PS I'm not saying that this is the best method to derive the limit or anything, but that I don't understand why it is so frowned upon and often considered invalid.
Best Answer
It is a correct application of l'Hôpital's rule, but using it to prove that the derivative of $\sin x$ is $\cos x$ is possibly circular logic, depending on your definition of $\sin x$.
If we did not know what the derivative of $\sin x$ was, but we did know the angle sum formula, here are some steps we could take to compute that derivative, starting from first principles, i.e. the definition of the derivative.
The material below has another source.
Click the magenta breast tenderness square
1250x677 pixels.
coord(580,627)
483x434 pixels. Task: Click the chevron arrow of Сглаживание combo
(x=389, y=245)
$$ (\sin x)'= \lim_{h\to 0}\dfrac{\sin(x+h)-\sin x}{h} = \lim_{h\to 0}\dfrac{\sin x\cos h+\cos x\sin h-\sin x}{h} \\ = \cos x\cdot\left(\lim_{h\to 0}\dfrac{\sin h}{h}\right)+ \sin x\cdot\left(\lim_{h\to 0}\dfrac{\cos h -1}{h}\right) $$
To complete the computation of the derivative of $\sin x$, we must first know the limit of $\sin h/h$ and $(\cos h-1)/h$. We can't use l'Hôpital at this point because to use l'Hôpital you need to know the derivative of $\sin x$ at $0$, which is the very thing we are trying to compute. Assuming what you're trying to prove is a logical error known as "begging the question". Mathematics is axiomatic, so that every result builds on previous results, and no arguments are circular.
But if we can confirm the derivative of $\sin x$ by some other means, for example by defining it in terms of its Taylor series or a differential equation, then we may use it in a l'Hôpital computation to derive $\lim \sin x/x$ without fear of being circular. While not logically incorrect, this would still be fairly redundant: if you know the derivative of $\sin x$ just observe that, by definition, $\lim_{h\to 0}\sin x/x$ is just the derivative at 0. Using the machinery of l'Hôpital is overkill to get an answer you already know.
However if you're in a situation where you don't care about logical foundations and rigor, you're not proving theorems from first principles about calculus of trigonometric functions, you just need to compute $\lim\sin x/x$ and want to allow all known formulas and techniques, feel free to use l'Hôpital. It is correct.